Both the manufacturer of the trains, Hitachi Rail, and independent experts have performed in-depth analyses to understand the issue.

The ORR review found that

“on the vehicle body in the area above the wheels close to the yaw damper bracket and anti-roll bar fixing points, fatigue cracking was caused by the trains experiencing greater loads from train movement than allowed for in the original design. It is not yet known for certain why this happened, although potential factors include wheel wear and track design.”

Further cracks were found in the area where the lifting plates attach to the vehicle body. These were caused by stress corrosion cracking, resulting from the use of the particular type of 7000 series aluminium in various areas of the trains affected.

The ORR noted that:

“The characteristics of the specific aluminium alloy in combination with built-in stresses from being welded to the body and exposure to air containing chloride resulted in cracking.”

ORR Recommendations

  • The industry should look further into why rolling stock experiences higher levels of fatigue loading
    Hitachi’s design complied with industry standards so the industry as a whole should evaluate whether the applicable standards take into account the loads arising from operation on the British rail network.
  • Hitachi Rail should carry out a formal review of the effectiveness of their processes for welding when the component geometry is more challenging
    This review should also consider whether the existing approach adequately mitigates the risks of a weld with insufficient fusion being accepted.
  • Rolling stock designers should understand the risk posed by stress corrosion cracking
    They should give it special consideration when suggesting the use of 7000 series aluminium components. That does not mean that this type of aluminium should not be used anymore or that it is not safe in the trains where it is currently used.
  • The industry should consider whether a standard for mitigating stress corrosion cracking risk should be developed
  • The industry should develop a process for responding to similar future cross-industry crisis events and appoint a strong, independent chair

The ORR continues to carry out oversight.

Hitachi Rail and its industry partners will shortly embark on the major programme of work to repair 1,247 Class 800 series vehicles and a further 487 Class 385 and Class 395 vehicles.

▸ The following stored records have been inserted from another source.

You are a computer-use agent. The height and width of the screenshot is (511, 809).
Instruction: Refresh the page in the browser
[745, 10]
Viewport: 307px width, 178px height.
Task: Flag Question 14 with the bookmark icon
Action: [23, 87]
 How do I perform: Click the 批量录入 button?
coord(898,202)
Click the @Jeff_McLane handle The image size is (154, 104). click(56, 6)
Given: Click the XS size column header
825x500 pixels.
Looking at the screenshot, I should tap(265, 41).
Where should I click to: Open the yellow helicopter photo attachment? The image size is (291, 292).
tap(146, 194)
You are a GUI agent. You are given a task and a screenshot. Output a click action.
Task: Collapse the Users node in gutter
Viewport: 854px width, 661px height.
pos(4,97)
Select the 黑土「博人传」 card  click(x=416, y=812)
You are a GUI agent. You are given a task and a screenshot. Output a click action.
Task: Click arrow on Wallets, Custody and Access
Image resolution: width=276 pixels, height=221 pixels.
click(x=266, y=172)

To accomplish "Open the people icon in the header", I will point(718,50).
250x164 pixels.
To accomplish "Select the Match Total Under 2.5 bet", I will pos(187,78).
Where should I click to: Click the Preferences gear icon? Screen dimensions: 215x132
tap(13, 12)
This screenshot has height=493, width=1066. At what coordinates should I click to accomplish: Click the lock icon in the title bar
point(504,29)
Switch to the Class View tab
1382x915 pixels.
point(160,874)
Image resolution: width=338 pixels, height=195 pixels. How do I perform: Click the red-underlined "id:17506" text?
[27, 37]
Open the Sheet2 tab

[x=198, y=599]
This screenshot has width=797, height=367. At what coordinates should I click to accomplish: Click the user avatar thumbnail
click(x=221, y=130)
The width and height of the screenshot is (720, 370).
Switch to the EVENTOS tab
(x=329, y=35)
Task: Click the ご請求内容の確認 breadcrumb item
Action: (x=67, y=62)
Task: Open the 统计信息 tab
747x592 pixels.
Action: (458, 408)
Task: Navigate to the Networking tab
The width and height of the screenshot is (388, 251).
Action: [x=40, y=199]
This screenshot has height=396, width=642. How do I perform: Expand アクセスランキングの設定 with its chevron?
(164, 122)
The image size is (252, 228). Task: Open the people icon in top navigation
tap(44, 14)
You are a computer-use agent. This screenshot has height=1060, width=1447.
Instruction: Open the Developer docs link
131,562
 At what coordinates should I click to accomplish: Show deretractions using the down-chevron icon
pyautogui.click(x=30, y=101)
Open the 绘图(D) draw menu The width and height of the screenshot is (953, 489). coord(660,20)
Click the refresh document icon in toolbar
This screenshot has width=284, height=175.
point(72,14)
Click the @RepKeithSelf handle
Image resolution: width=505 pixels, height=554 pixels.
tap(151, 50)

Meanwhile, the ORR is working with Hitachi and its partners to develop a permanent solution to address the problems.

Hitachi Rail plans to

  • replace the affected part of the original body structure, including the longitudinal welds where the fatigue cracks occurred and the mounting brackets
  • modify the addition of bolts to retain the plate in the unlikely event that the welds fail completely as a result of stress corrosion cracking
Hitachi Rail modification
Hitachi Rail modification

This work is to take place over a period of six years to minimise disruption.

The ORR has praised the industry’s rapid respond and work to allow the trains to be reintroduced to passenger service safely.

ORR’s HM Chief Inspector of Railways Ian Prosser CBE said:

“With our oversight, Hitachi Rail and operators have put in place robust plans to make sure the right safety issues are being managed following the initial discovery of cracks on the trains, which have allowed trains to re-enter service.

“Safety remains the number one priority. Our review provides a clearer picture of the issue and we will continue our oversight to ensure work moves forward to agree the permanent solution and our recommendations are acted on.

“It is important that the whole industry works together to learn lessons from what has happened and our recommendations will help with that.”